Mayotte : colère des enseignants face aux retards de salaires, des écoles bloquées

À Mayotte, des enseignants se mobilisent depuis plusieurs jours contre les retards de salaires. Principalement des contractuels, certains n’ont pas été payés depuis un à trois mois, fragilisant la scolarité des élèves déjà affectés par le cyclone Chido et la destruction de nombreuses écoles. Selon le rectorat, 350 agents sont concernés, tandis que les syndicats estiment leur nombre à 1 000.

Écoles bloquées et grève en cours

Depuis le lundi 3 novembre, les 1 600 élèves du collège de Mtsamboro n’ont pas cours. Les grilles de l’établissement sont cadenassées et enseignants et parents ont annoncé leur intention de poursuivre le mouvement tant que tous les enseignants ne seront pas rémunérés.

Témoignages d’enseignants en difficulté

Roméo*, enseignant contractuel, n’a pas été payé depuis juillet. Faute de revenus, sa banque a clôturé son compte. « C’est très compliqué. Aujourd’hui, je me retrouve avec quatre mois de loyer impayés », explique-t-il. « J’ai une femme, des enfants au Maroc dont je dois payer les charges… je dois payer le loyer et les factures. »

Lina, une autre enseignante contractuelle venue de l’Hexagone, n’a reçu depuis la rentrée que des acomptes. « C’est honteux. Je fais ce métier par vocation et je pensais que la fonction publique offrait une sécurité », confie-t-elle. « Je ne pensais pas me retrouver dans une telle précarité après mes études et mon engagement professionnel. »

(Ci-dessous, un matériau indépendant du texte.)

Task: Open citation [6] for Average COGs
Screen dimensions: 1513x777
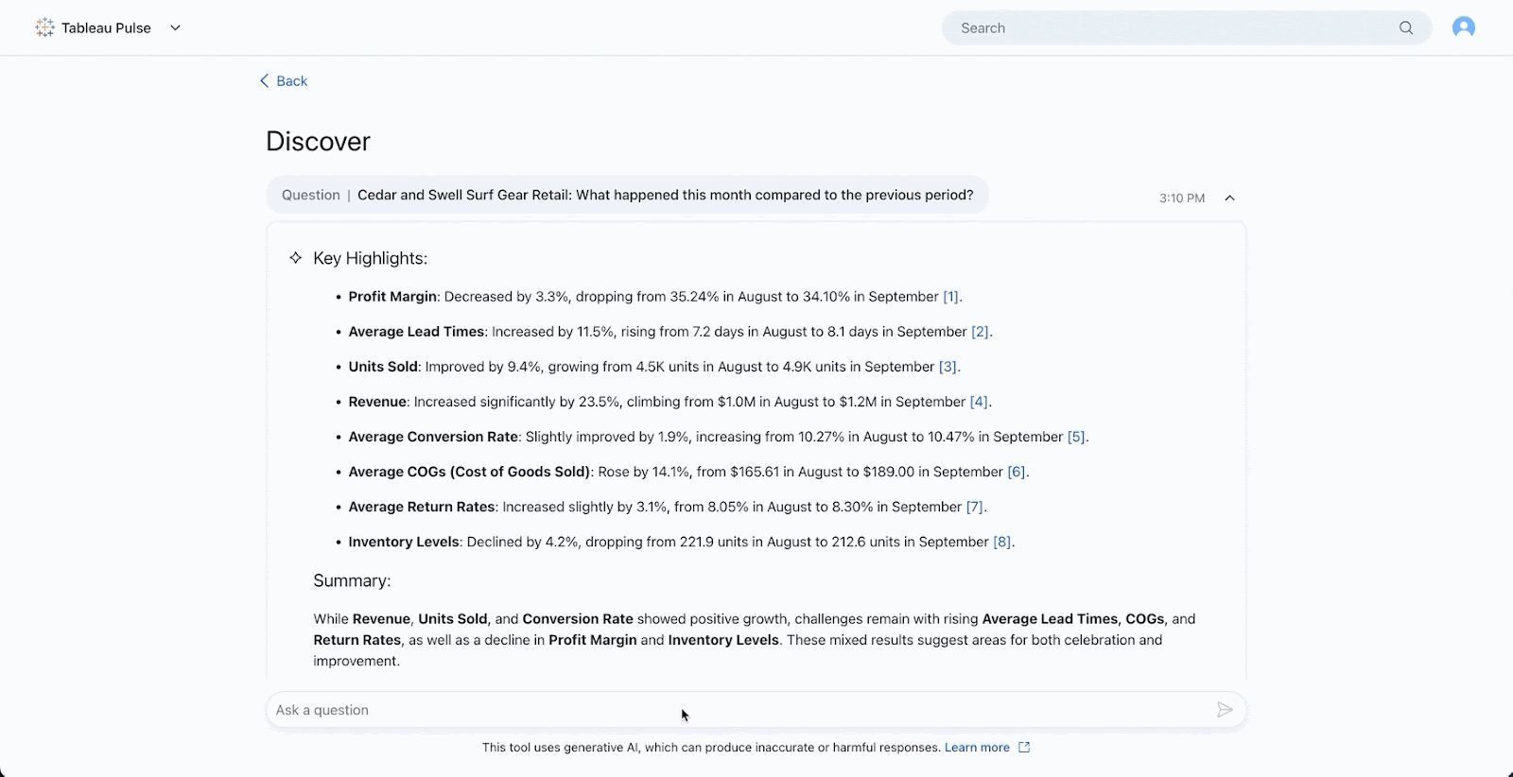Action: (x=1016, y=472)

Des contractuels majoritaires dans le second degré

À Mayotte, 61 % des enseignants du second degré sont des contractuels. Le territoire, déjà confronté à un problème d’attractivité pour les enseignants, pourrait voir ces difficultés accentuées par ces retards de salaires. Le rectorat justifie la situation par la transmission tardive des contrats de travail aux nouveaux professeurs.